しかし、そんな由紀の思いは、思いもよらない形で裏切られた。
玲子は「生徒手帳検査」の通達に続いて、さらなる通達を告げた。
「なお、連絡が遅れましたが、実はきのうから『生徒手帳検査強化週間』を開始しています。
今から配るプリントにも書いてありますが、強化週間中の検査方法については、検査員である男子生徒に一任することとし、特にこの強化週間では目視のみの確認に頼ることなく、積極的な触診により詳細な確認を実施することを推奨しています。

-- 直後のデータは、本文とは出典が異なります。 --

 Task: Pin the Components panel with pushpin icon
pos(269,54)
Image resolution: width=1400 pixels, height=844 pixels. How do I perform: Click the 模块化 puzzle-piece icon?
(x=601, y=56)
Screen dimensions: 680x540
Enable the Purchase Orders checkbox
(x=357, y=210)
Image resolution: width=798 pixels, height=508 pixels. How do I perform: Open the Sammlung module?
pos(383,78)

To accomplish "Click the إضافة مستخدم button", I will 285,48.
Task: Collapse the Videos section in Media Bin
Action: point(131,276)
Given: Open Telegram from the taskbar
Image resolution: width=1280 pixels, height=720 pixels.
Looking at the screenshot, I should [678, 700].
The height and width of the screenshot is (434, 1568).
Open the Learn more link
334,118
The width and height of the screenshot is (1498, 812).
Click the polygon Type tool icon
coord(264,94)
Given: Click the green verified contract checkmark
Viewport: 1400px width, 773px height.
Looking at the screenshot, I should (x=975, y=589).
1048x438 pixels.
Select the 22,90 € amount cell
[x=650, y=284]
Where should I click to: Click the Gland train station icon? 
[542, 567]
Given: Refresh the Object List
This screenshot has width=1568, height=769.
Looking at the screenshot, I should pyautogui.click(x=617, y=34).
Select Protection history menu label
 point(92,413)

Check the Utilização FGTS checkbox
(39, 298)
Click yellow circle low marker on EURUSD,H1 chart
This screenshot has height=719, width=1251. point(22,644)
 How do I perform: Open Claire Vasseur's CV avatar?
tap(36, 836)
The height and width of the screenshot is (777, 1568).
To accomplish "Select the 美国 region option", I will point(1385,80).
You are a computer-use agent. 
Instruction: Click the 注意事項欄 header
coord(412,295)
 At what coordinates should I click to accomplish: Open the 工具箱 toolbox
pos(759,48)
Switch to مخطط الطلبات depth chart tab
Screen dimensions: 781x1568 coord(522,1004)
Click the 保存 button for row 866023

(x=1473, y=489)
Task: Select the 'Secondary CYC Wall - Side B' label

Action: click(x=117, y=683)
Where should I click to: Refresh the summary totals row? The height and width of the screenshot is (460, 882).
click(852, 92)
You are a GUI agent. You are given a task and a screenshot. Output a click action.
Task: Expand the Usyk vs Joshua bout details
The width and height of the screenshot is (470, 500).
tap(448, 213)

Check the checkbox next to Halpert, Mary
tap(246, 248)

ですから、検査対象となった女子生徒は、検査員の指示に従って、速やかに要求される姿勢を取って、検査に協力することを義務付けます」
ただでさえ、恥ずかしすぎる「生徒手帳検査」であるが、さらにそれにも増した辱めを受けさせられることが通達されたのである。
しかし、それに続いて配られたプリントが女子生徒たちに与えた衝撃は、あまりにも大きいものであった。
そのプリントには、先ほど玲子が説明したように、検査の強化としてその検査方法を男子生徒に一任する旨を説明している文章に続いて、その一例として昨日の事例というのが載っていた。
そこには、聖女学園の女子生徒たちの希望の光たる生徒会長の結衣香が「生徒手帳検査」を受けた姿が、写真つきで掲載されていたのである。
つい2日前には、生徒会長の権限を使って希と美奈を救った結衣香のあられもない姿が、あまりにも無残な説明とともに恥辱の姿が写し出されていたのだった。
「……そ、そんな……」
希は、結衣香のあまりにも惨めな姿に絶句し、そしてひとしずくの涙を落としたのだった。